When we try to relate to the memory and feelings of others, we end up in a place that is not so straightforward and take up a contradiction.
Arai’s work always comes together with distress. Daguerreotypes have a strong presence as object d’art, so they could be mistaken as beautiful monuments using the memories of others. There, errors like scars and stains even function as aesthetic elements. So he has no choice but to live with the contradiction of pursuing technical training but accepting unexpected errors at same time. However, living in real life means that you have to go with uncontrollable circumstances, and it would be foolish to say reality itself can be controlled. Daguerreotypes reject that kind of conceit.
Furthermore, Arai takes on the paradox of printing daguerreotypes. This means giving up the characteristics unique to daguerreotype, of not being able to reproduce, and as object d’art that shines like a mirror. But in that case, just what is left behind in the end?
This is particularly evident in this collection of images. Staring at what’s around in confirmation with so much respect that it almost appears clumsy he extends his hands as well trying to see some invisible connection ahead.

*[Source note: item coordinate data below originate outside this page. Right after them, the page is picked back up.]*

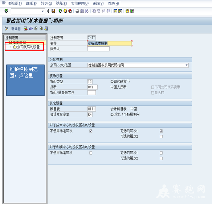Click the 负责人 input field
This screenshot has height=204, width=212.
[98, 49]
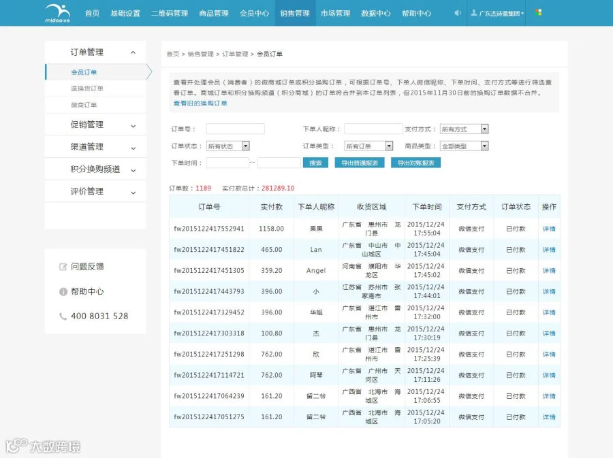
Task: Click the 搜索 search button
Action: (x=315, y=163)
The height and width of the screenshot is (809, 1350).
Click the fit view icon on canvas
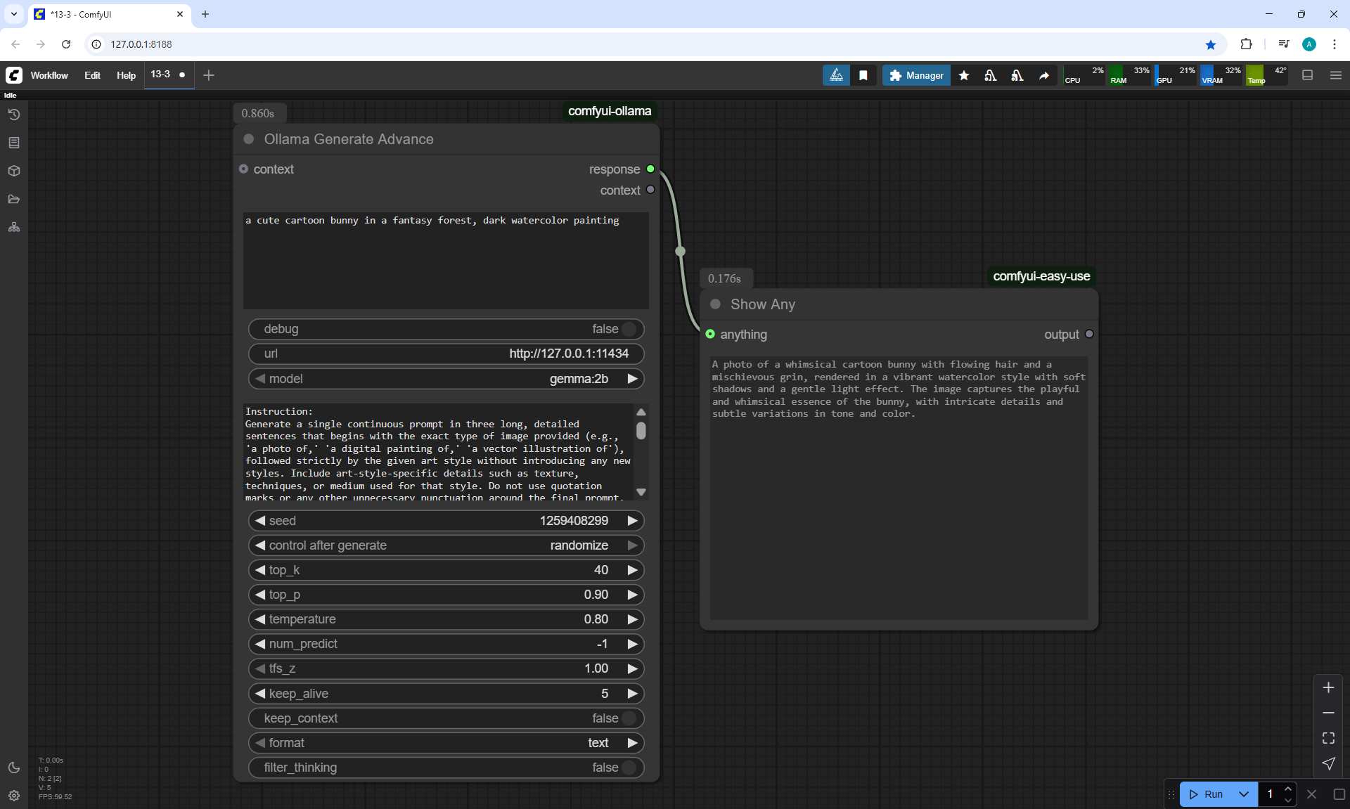[x=1328, y=738]
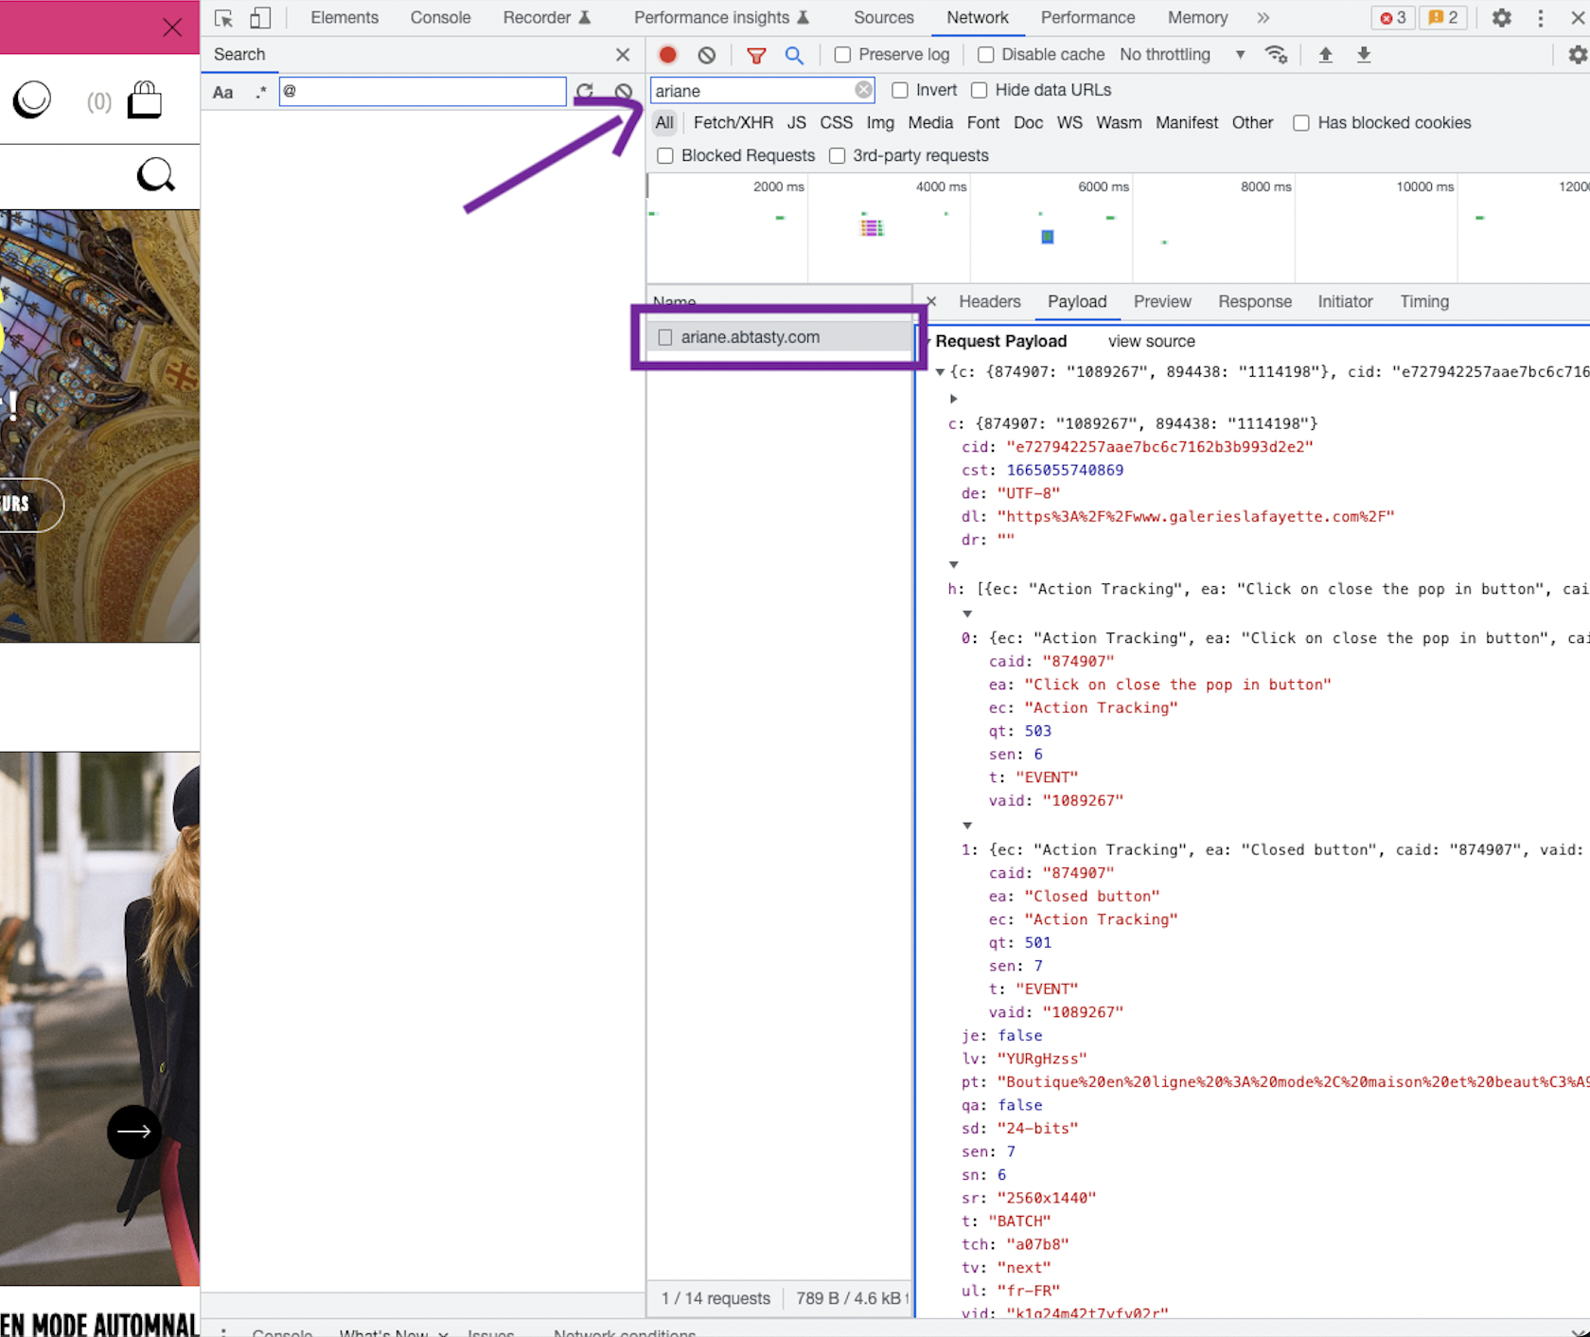Expand more DevTools tabs with the chevron
The width and height of the screenshot is (1590, 1337).
[x=1263, y=17]
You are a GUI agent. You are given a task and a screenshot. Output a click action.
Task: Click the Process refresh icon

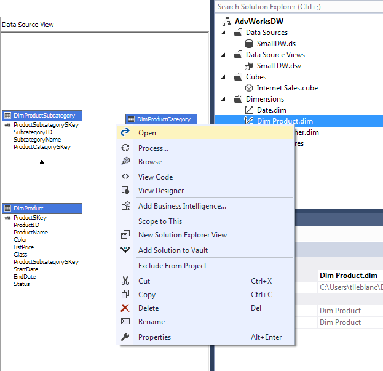coord(125,148)
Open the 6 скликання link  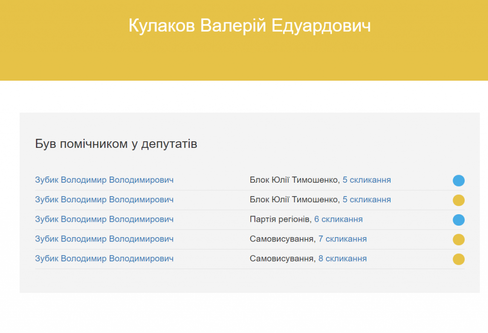coord(338,219)
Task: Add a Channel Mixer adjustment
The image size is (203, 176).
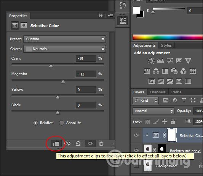Action: (183, 71)
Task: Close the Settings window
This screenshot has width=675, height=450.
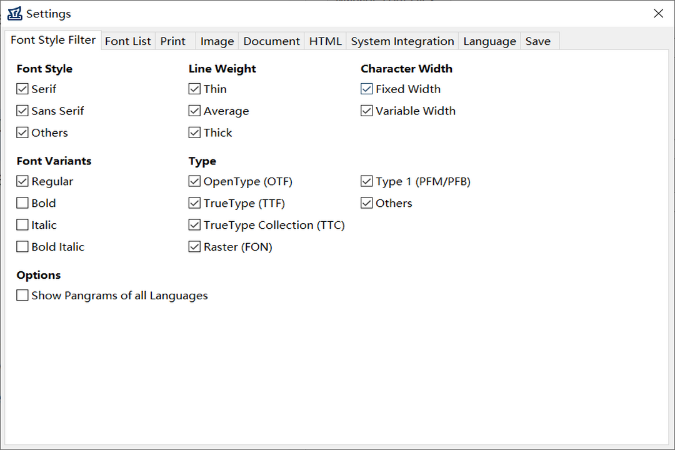Action: (x=658, y=14)
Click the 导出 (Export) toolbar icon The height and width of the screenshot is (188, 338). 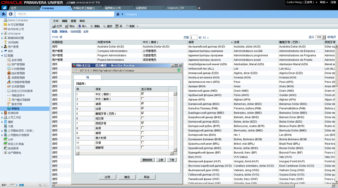(x=67, y=26)
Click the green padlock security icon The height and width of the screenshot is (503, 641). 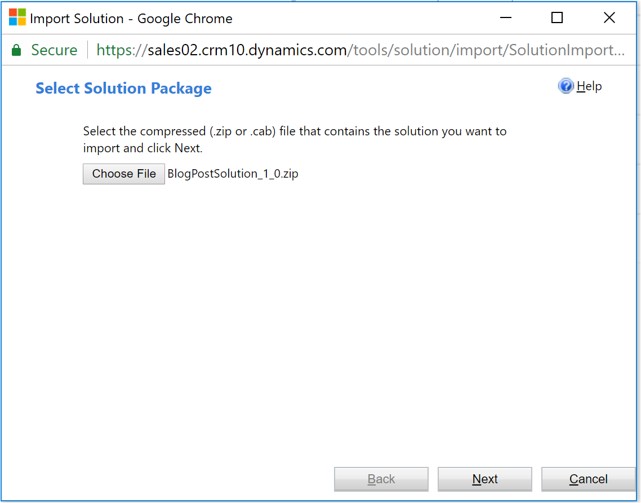(x=17, y=51)
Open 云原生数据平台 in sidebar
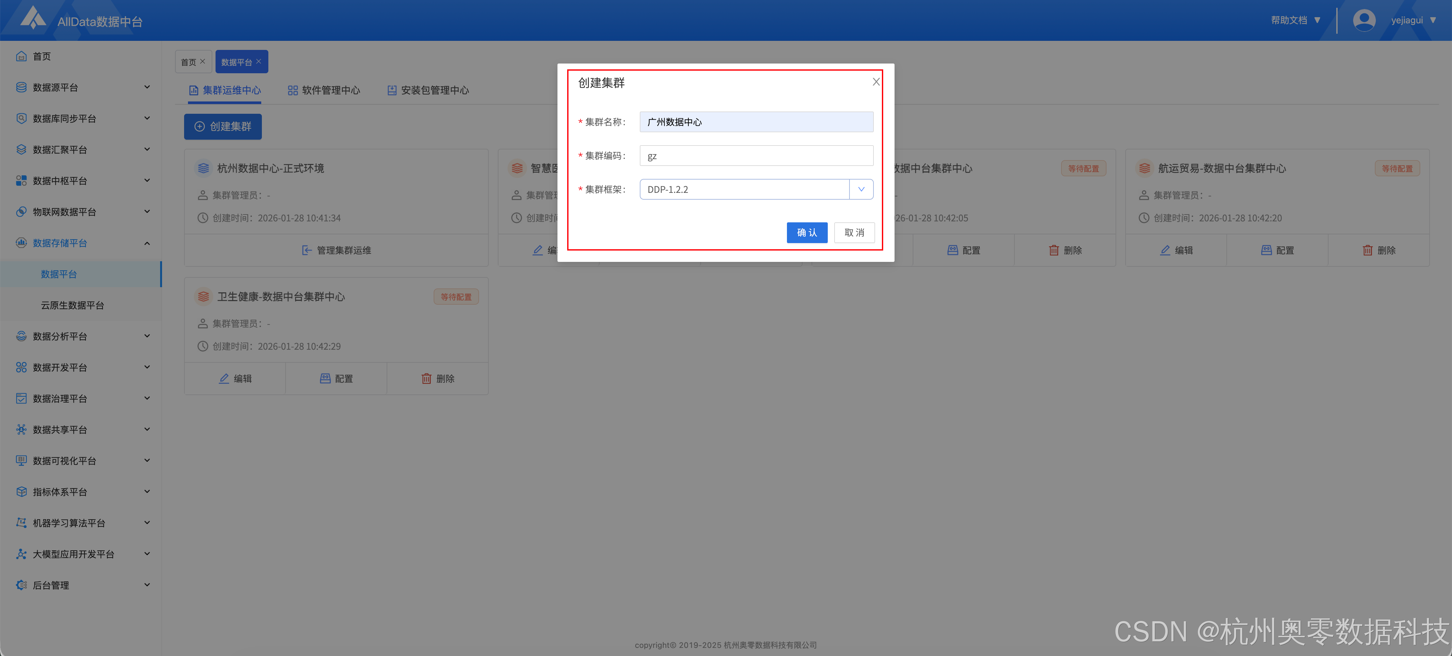 coord(72,305)
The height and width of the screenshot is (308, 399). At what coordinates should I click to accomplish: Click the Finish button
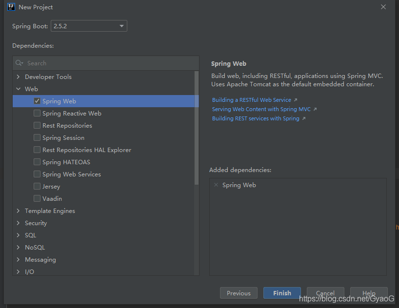tap(282, 293)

During that repetition, the path has led the photographer to an unexpected place. His personal effort may catch the eye of someone faraway someday, and the memories and feelings that have never been expressed may be quietly resurrected. Arai’s monument lies in a vast darkness among the surrounding hustle and bustle, quietly continuing to wait to be discovered.
Mariko Takeuchi, Japan, is a photography critic, an independent curator and associate professor of Kyoto University of Art and Design. She is also visiting researcher of the National Museum of Art, Osaka, previously of the National Museum of Modern Art, Tokyo. Takeuchi was guest curator for the Spotlight on Japan, of Paris Photo 2008 and received a Fulbright Grant for her research on photography education in the US. She was responsible for the Japanese edition of the book and touring exhibition Intended Consequences: Rwandan Children Born of Rape by Jonathan Torgovnik. She has also frequently worked as a portfolio reviewer and lecturer at photography festivals. Takeuchi has contributed to The Oxford Companion to the Photograph, Ryuichiro Suzuki’s Odyssey, Ryudai Takano: 1936-1996 and Nihon No Shashinka 101 (101 Japanese photographers), among many other catalogues, books and magazines.
Takashi Arai (b.1978-) first encountered photography while he was a university student of biology. In an effort to trace photography to its origins, he encountered daguerreotype, and after much trial and error mastered the complex technique. Arai does not see daguerreotype as a nostalgic reproduction of a classical method; instead, he has made it his own personal medium, finding it a reliable device for storing memory that is far better for recording and transmitting interactions with his subjects than modern photography.
Arai’s work has appeared in numerous exhibitions, at the Museum of Fine Arts, Boston, the Mori Art Museum and the National Museum of Modern Art, Tokyo, among other international venues. In 2014, he received the Source-Cord Prize, sponsored by a contemporary photography magazine in England.
His works are held in the collections of the Museum of Fine Arts, Boston, the San Francisco Museum of Modern Art, the Tokyo Metropolitan Museum of Photography, and Musée Guimet, among others. His first monograph ‘MONUMENTS’ was published in September, 2015 by Photo Gallery International.